Now let's deal with the final condition. In order for the graph to have no absolute maximum, we need to make sure that the graph increases without bound somewhere. Since the function is continuous, this must happen in the "end behavior" of the function.
The graph must increase as it moves left from the lefthand relative minimum, so we may as well have it increase to infinity on that side. Likewise, moving right from the righthand relative minimum, the graph must increase, so again, we can have the graph increase to infinity on that side as well.
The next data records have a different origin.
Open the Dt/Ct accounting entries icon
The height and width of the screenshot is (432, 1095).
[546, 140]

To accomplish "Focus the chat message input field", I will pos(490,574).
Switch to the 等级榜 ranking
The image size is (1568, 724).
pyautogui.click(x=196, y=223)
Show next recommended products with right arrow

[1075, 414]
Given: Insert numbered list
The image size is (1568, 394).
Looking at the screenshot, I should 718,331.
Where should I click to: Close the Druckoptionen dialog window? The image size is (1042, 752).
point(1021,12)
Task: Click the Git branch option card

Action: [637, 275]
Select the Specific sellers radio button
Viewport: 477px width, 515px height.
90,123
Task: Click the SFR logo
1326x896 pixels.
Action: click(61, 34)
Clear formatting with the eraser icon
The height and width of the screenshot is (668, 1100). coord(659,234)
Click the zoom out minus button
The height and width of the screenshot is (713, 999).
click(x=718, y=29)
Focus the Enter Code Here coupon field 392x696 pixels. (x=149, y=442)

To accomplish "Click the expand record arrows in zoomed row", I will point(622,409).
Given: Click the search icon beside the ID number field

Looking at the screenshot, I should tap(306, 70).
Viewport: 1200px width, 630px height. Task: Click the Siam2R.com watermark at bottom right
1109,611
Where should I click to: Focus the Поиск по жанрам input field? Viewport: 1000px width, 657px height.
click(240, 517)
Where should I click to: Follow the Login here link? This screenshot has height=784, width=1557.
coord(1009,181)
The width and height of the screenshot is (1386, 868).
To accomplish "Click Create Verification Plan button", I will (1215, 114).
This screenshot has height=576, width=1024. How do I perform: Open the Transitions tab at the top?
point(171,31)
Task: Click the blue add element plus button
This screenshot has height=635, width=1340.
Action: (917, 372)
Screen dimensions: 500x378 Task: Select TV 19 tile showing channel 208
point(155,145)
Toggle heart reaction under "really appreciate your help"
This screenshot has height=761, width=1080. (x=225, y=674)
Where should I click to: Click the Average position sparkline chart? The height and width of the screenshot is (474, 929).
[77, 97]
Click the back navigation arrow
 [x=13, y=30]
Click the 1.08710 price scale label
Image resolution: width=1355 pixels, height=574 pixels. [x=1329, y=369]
There is literally an infinite number of graphs that satisfy these conditions. Here is one that is about as simple as we can make it:

In each of the following problems, determine the absolute extrema of the given function on the specified interval.
- $f(x)=8x^3+81x^2-42x-8$ on $[-8,2]$
First we notice that the function is a polynomial and is therefore continuous everywhere. The Extreme Value Theorem tells us that this function has both an absolute minimum and an absolute maximum on the given closed interval.
The first step is to find the critical numbers for the function. Recall that to do that, we find the derivative, then identify where the derivative is undefined or zero.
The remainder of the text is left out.